*Problem statement*:
All of the entries must be duplicated exactly.

*Material shown*:

§ §

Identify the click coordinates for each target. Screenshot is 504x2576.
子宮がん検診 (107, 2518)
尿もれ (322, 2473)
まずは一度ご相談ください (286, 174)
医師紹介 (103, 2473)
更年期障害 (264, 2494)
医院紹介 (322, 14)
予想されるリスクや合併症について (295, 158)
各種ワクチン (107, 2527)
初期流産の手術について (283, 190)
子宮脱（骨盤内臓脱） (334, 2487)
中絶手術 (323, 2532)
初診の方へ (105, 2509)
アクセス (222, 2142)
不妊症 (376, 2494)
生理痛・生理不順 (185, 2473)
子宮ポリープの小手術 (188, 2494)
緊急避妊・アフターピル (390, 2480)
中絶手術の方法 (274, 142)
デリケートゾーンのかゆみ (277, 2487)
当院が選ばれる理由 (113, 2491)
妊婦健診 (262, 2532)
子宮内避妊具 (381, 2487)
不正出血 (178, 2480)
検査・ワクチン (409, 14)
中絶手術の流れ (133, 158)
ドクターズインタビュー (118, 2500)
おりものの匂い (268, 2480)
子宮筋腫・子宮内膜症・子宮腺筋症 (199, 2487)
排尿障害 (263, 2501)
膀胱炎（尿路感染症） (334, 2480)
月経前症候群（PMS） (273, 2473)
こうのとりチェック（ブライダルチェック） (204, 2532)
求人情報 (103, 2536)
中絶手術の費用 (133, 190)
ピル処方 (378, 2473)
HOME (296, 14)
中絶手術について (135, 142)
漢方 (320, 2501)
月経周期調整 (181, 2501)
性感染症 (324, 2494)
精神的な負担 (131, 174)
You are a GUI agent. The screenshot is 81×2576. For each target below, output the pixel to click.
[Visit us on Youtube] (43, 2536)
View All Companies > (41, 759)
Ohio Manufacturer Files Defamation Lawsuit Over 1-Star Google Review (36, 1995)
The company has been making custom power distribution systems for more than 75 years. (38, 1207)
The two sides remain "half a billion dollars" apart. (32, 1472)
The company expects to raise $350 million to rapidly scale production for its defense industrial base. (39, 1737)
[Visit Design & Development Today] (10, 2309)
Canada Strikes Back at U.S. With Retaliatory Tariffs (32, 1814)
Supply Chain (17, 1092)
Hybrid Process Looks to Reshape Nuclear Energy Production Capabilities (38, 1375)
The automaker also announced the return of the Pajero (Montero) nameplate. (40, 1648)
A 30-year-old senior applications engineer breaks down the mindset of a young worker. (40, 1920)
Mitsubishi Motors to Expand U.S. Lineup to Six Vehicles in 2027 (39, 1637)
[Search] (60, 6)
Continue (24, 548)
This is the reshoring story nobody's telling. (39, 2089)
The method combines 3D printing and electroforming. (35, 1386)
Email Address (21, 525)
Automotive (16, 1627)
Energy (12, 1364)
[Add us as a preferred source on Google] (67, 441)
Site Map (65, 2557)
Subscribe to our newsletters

§ §

*Written answer*:
Identify the click coordinates for each target. Screenshot is 504x2576.
子宮がん検診 (107, 2518)
尿もれ (322, 2473)
まずは一度ご相談ください (286, 174)
医師紹介 (103, 2473)
更年期障害 (264, 2494)
医院紹介 (322, 14)
予想されるリスクや合併症について (295, 158)
各種ワクチン (107, 2527)
初期流産の手術について (283, 190)
子宮脱（骨盤内臓脱） (334, 2487)
中絶手術 (323, 2532)
初診の方へ (105, 2509)
アクセス (222, 2142)
不妊症 (376, 2494)
生理痛・生理不順 (185, 2473)
子宮ポリープの小手術 (188, 2494)
緊急避妊・アフターピル (390, 2480)
中絶手術の方法 (274, 142)
デリケートゾーンのかゆみ (277, 2487)
当院が選ばれる理由 (113, 2491)
妊婦健診 (262, 2532)
子宮内避妊具 (381, 2487)
不正出血 (178, 2480)
検査・ワクチン (409, 14)
中絶手術の流れ (133, 158)
ドクターズインタビュー (118, 2500)
おりものの匂い (268, 2480)
子宮筋腫・子宮内膜症・子宮腺筋症 (199, 2487)
排尿障害 (263, 2501)
膀胱炎（尿路感染症） (334, 2480)
月経前症候群（PMS） (273, 2473)
こうのとりチェック（ブライダルチェック） (204, 2532)
求人情報 (103, 2536)
中絶手術の費用 (133, 190)
ピル処方 (378, 2473)
HOME (296, 14)
中絶手術について (135, 142)
漢方 (320, 2501)
月経周期調整 (181, 2501)
性感染症 (324, 2494)
精神的な負担 (131, 174)
You are a GUI agent. The screenshot is 81×2576. For each target below, output the pixel to click.
[Visit us on Youtube] (43, 2536)
View All Companies > (41, 759)
Ohio Manufacturer Files Defamation Lawsuit Over 1-Star Google Review (36, 1995)
The company has been making custom power distribution systems for more than 75 years. (38, 1207)
The two sides remain "half a billion dollars" apart. (32, 1472)
The company expects to raise $350 million to rapidly scale production for its defense industrial base. (39, 1737)
[Visit Design & Development Today] (10, 2309)
Canada Strikes Back at U.S. With Retaliatory Tariffs (32, 1814)
Supply Chain (17, 1092)
Hybrid Process Looks to Reshape Nuclear Energy Production Capabilities (38, 1375)
The automaker also announced the return of the Pajero (Montero) nameplate. (40, 1648)
A 30-year-old senior applications engineer breaks down the mindset of a young worker. (40, 1920)
Mitsubishi Motors to Expand U.S. Lineup to Six Vehicles in 2027 (39, 1637)
[Search] (60, 6)
Continue (24, 548)
This is the reshoring story nobody's telling. (39, 2089)
The method combines 3D printing and electroforming. (35, 1386)
Email Address (21, 525)
Automotive (16, 1627)
Energy (12, 1364)
[Add us as a preferred source on Google] (67, 441)
Site Map (65, 2557)
Subscribe to our newsletters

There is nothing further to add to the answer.